Que las democracias estén en crisis no es novedad. Que los poderes que las componen pasen por lo mismo, tampoco. La novedad es que estos pierdan finalmente sus esencias.
El último poder de un Estado en perder sus esencias tendría que ser la Justicia.
Sin embargo, muchos sistemas de Justicia en el mundo se caracterizan precisamente por no ser democráticos, contradiciendo una de sus consagradas razones de ser.
En la crisis de Justicia que vive el Perú nos hemos pasado un año sin un sistema de evaluación y nombramiento de jueces y fiscales, a causa de la incapacidad de reemplazar idóneamente al que fuera disuelto mediante una reforma hecha a la carrera y desde una iniciativa presidencial autoritaria.
En un régimen de separación de poderes, la Justicia debe ser independiente, de la misma manera que también debe ser democrática por su apego estricto a la ley y no a la mera voluntad de fiscales y jueces.
Si la Justicia responde a motivaciones políticas y a razonamientos políticos antes que a los jurídicamente propios, no importa si ella se da en el “Estado de derecho” de los Estados Unidos, en el “Estado de derecho” de Venezuela o en el “Estado de derecho” de España. Nunca será una justicia independiente ni democrática.

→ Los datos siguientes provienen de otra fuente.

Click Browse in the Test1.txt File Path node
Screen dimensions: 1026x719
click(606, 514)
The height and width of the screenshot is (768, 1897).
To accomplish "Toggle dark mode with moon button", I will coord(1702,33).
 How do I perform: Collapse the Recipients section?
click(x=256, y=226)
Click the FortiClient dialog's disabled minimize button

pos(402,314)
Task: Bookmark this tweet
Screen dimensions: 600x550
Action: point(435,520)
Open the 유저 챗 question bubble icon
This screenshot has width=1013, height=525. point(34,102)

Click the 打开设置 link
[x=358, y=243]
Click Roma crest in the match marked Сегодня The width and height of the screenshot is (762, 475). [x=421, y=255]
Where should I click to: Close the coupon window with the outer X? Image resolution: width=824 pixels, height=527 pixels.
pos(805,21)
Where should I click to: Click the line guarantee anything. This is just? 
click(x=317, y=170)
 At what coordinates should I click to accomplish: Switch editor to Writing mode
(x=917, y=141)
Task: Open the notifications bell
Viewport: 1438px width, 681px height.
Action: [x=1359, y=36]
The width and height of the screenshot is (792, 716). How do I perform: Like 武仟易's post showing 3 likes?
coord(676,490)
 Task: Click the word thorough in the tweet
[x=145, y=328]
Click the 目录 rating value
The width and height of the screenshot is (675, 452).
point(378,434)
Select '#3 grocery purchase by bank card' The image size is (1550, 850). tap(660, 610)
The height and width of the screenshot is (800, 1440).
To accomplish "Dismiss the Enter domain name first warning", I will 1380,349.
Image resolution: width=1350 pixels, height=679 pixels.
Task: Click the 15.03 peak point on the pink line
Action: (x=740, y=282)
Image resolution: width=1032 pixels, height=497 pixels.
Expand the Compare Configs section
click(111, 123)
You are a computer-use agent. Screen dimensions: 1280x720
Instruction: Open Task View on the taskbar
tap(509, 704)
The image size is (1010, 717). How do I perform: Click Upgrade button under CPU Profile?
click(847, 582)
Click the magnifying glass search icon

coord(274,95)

En la Constitución estadounidense el contrapeso de la Justicia es más real y efectivo que el contrapeso del mismo poder en las constituciones latinoamericanas, donde llega muchas veces a ser, en la práctica, la quinta rueda del coche respecto del Gobierno, el Congreso, la economía y la burocracia estatal.
Juicios políticos como el abierto al presidente estadounidense, Donald Trump, en el Congreso de su país, como las investigaciones fiscales por corrupción seguidas a políticos en el Perú, ponen a prueba en estos días en qué medida la Justicia es lo que todos pensamos que debe ser en democracia: una Justicia plenamente amparada en la separación de poderes.
Las claves del juicio político a Trump y de las investigaciones de Lava Jato en el Perú radican en que la Justicia debe y tiene que ser igual para todos y que debe y tiene que demostrar que es capaz de ponerse por encima de las presiones del poder político y por encima de los humores, las simpatías y los rechazos populares.
En el caso de Trump, la Cámara de Representantes (Diputados) presenta los cargos contra él. Hace el papel de una fiscalía. La Cámara Alta (Senado) será la que lo juzgue, bajo los procedimientos preestablecidos en la Constitución. Hace el papel de máximo tribunal.
Si el Senado republicano lo absolviera, no sería porque haya evaluado que el odio a Trump es menor de lo que parece, frente a la acusación parlamentaria demócrata, tampoco basada en el cálculo de que el odio a Trump es mayor de lo que parece. El hecho de que se trate de un juicio político no lo aparta en ningún momento, del lado demócrata y del lado republicano, de los prevalecientes principios de racionalidad jurídica.
Como se ha visto hasta hoy en el juicio a Trump, no hay nada que altere ni vulnere el debido proceso. Y como se prevé, el fallo del Senado no solo será respetado, sino que de inmediato pasará a formar parte de la inamovible institucionalidad jurídica norteamericana, cosa que, en nuestros sistemas judiciales tropicales, está aún lejos de ser una lección digna de asumirse.
La carta de presentación democrática de muchos países del mundo no garantiza en absoluto que su Justicia sea democrática. Lo que ocurre es que la Justicia en este lado del mundo está tan politizada y la política tan judicializada que es moneda corriente que quien pretenda juzgar no sea el juez sino el fiscal y que quien pretenda presentar cargos sea la prensa y no el fiscal, quedando desgraciadamente en el limbo el papel de quien debe probarlos.
Es la típica Justicia fallida de nuestro tiempo, en la que la presión política y el espectáculo mediático arrojan un manto de niebla sobre la ley.